A Advocacia-Geral da União (AGU) protocolou um pedido na Justiça Federal da Flórida, nos Estados Unidos, para que seja extinta a ação movida pelas empresas Rumble Inc. e Trump Media & Technology Group contra o ministro do Supremo Tribunal Federal (STF), Alexandre de Moraes. A medida busca proteger a soberania brasileira e impedir que decisões da mais alta Corte do país sejam analisadas por tribunais estrangeiros.
Segundo a AGU, a ação judicial apresentada nos Estados Unidos questiona atos praticados por Moraes no exercício de suas funções como ministro do STF. O governo brasileiro sustenta que decisões judiciais proferidas pela Suprema Corte representam atos de soberania nacional e, por essa razão, não podem ser submetidas ao controle ou revisão de autoridades judiciais de outros países.

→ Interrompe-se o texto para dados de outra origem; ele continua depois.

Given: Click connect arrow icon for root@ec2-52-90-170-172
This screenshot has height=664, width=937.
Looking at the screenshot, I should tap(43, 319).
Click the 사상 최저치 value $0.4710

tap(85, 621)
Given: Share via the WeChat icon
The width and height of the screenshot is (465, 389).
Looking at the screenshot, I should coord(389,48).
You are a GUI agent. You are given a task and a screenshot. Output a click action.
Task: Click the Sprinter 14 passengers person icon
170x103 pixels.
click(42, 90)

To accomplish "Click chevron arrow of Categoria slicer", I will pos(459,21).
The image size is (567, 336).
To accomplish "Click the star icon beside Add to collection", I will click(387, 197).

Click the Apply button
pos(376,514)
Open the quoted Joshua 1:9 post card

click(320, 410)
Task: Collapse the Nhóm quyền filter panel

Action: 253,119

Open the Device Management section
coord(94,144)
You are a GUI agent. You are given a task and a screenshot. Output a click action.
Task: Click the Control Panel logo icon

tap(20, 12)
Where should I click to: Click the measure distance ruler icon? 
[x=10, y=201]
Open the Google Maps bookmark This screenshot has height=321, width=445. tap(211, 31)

Para participar formalmente do processo, a AGU solicitou sua habilitação na ação. O pedido ocorre porque o processo foi originalmente apresentado apenas contra Alexandre de Moraes, sem a inclusão do Estado brasileiro como parte interessada.

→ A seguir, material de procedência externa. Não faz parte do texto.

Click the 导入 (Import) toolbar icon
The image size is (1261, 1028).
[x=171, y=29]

De acordo com o órgão, a iniciativa atende a uma manifestação do próprio Supremo Tribunal Federal e tem como objetivo preservar a independência das instituições brasileiras, além de garantir o respeito às competências constitucionais do Judiciário nacional.

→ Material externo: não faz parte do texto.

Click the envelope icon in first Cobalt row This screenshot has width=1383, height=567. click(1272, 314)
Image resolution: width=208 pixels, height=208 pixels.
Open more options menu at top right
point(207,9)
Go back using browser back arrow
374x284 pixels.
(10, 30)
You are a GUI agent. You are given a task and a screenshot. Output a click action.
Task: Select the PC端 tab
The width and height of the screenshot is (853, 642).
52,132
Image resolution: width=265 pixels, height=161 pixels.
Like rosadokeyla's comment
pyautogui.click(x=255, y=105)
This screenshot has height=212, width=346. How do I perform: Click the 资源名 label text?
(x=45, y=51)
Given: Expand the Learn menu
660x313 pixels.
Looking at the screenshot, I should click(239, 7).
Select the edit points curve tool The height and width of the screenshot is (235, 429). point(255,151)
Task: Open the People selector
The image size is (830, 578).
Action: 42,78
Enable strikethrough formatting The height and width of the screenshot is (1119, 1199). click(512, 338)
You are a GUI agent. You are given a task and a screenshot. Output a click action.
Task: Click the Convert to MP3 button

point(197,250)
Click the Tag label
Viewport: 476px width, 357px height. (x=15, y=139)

A ação movida pelas empresas está relacionada a decisões judiciais envolvendo plataformas digitais e medidas adotadas pelo STF no contexto de investigações sobre desinformação e ataques às instituições democráticas brasileiras.
Na avaliação da AGU, permitir que tribunais estrangeiros analisem ou interfiram em decisões da Justiça brasileira poderia abrir um precedente considerado grave para a soberania nacional e para a autonomia dos Poderes da República.
O caso agora será analisado pela Justiça norte-americana, que deverá decidir sobre o pedido de participação do governo brasileiro e sobre a continuidade ou não da ação apresentada contra o ministro do STF.